Richmond and Charnley argue that division is a feature of radical history; there was never a good time, whether the 1970s, 1950s or 1890s, when heroic white male workers all agreed on acheiving socialism and black people or women or anyone else were willing to wait patiently for them. (And nor, presumably, if there had been such a time would it have been “good”). They argue that race, gender, etc are constitutive of lived experience and therefore of class. They speak of a kind of “Revolutionary Time,” in which movements of the oppressed are winning.
I don’t see their book as the “last word” in either history or politics (nor do the authors present it as that). We are in one of those moments of rapid historical change where new conflicts are emerging, with different balances of forces, and inside which the mass movements do not yet exist which can overcome the fractures of the author’s title. Until the breakthroughs start coming, any theory will be partial.
So rather than end by stating any disagreements with the authors, I’d rather conclude by posing a set of question to the readers – of which I do no doubt there will be many – who will devour Richmond and Charnley’s book, be excited by it, and feel a sense of liberation at the knowledge that there are others before them who faced similar antagonists.
First, if race and gender etc are, as they write, capable constituting class; how can they (or disability, sexuality, etc) constitute a reactionary reading of class, which informs conservative or far-right opinions?
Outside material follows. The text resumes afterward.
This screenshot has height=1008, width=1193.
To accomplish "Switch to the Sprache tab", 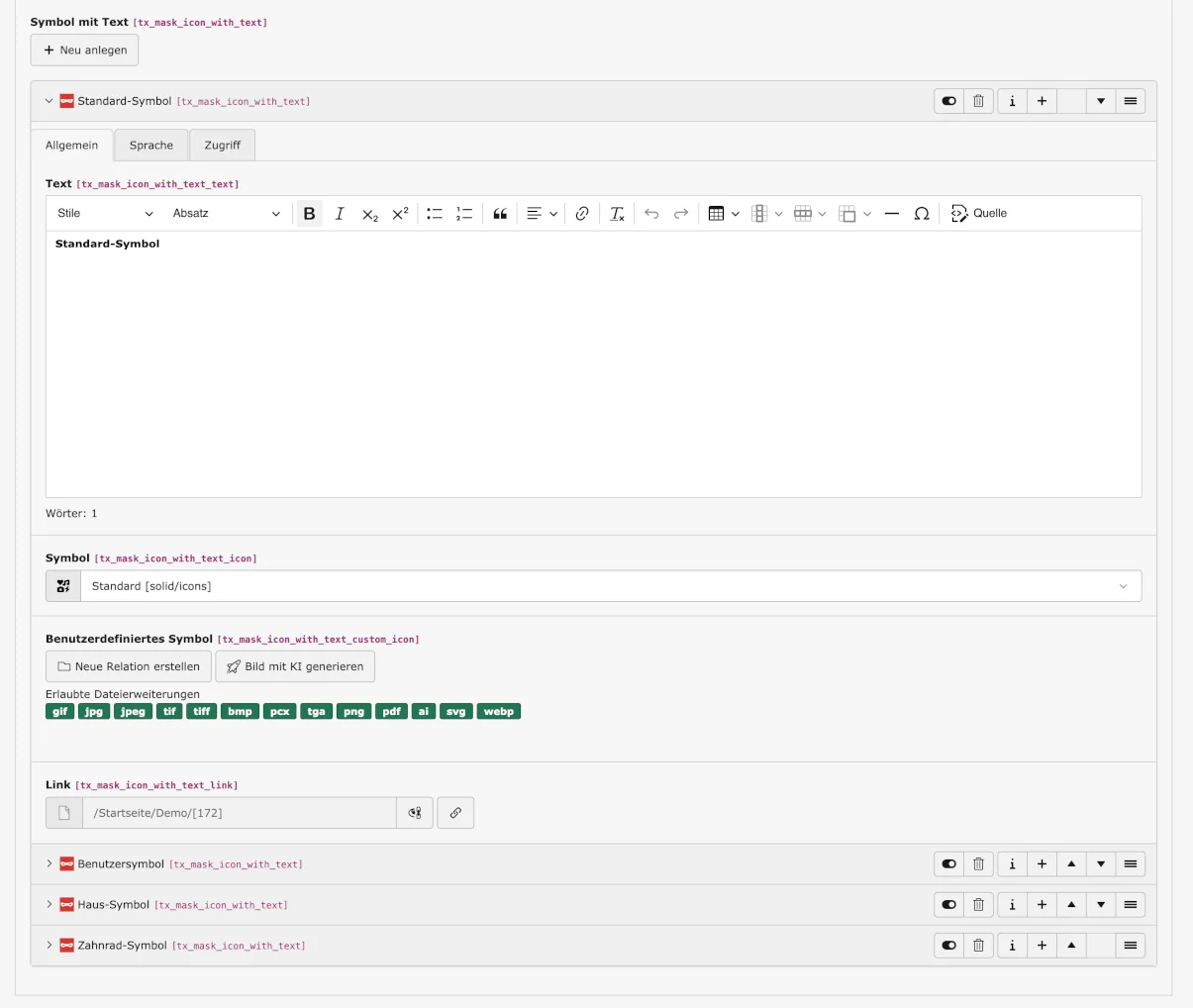I will point(150,145).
Or, to rephrase the question, is there anything at the level of society which makes working class or black or female conservatism recur?
Second, is there anything we can learn from those past generations who had to deal with phenomena such as Fabian eugenicists, veterans movements, etc? Which reactionary social movements can leftists ignore and which require to be fought without concession?
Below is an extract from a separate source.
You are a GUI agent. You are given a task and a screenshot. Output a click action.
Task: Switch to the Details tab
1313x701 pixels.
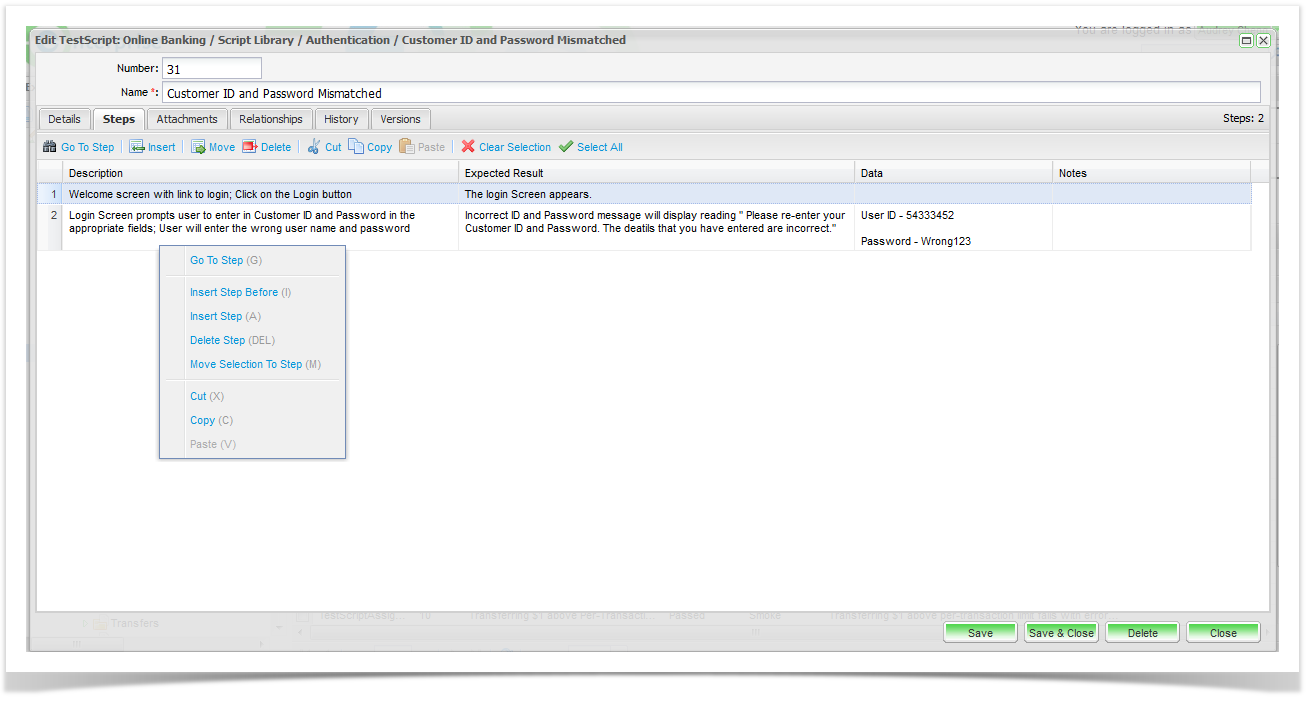tap(64, 119)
Third, previous generations in the past believed there was a simple, unique category of lived experience such that you could realistically expected most people who had shared it to draw socialist conclusions. Is there today any integrated analysis which enables us to say that one or another experience whether of oppression, exploitation, or anything else is likely to produce revolutionary conclusions? And, if so, what?
To say that I left Richmond and Charnley’s book without having clear answers to those questions is not a rebuke. No-one else has found answers to them either. They are, in any event some of the big political questions of our time. And it is to the authors’ great credit that they made this reader believe that those questions were capable of being answered.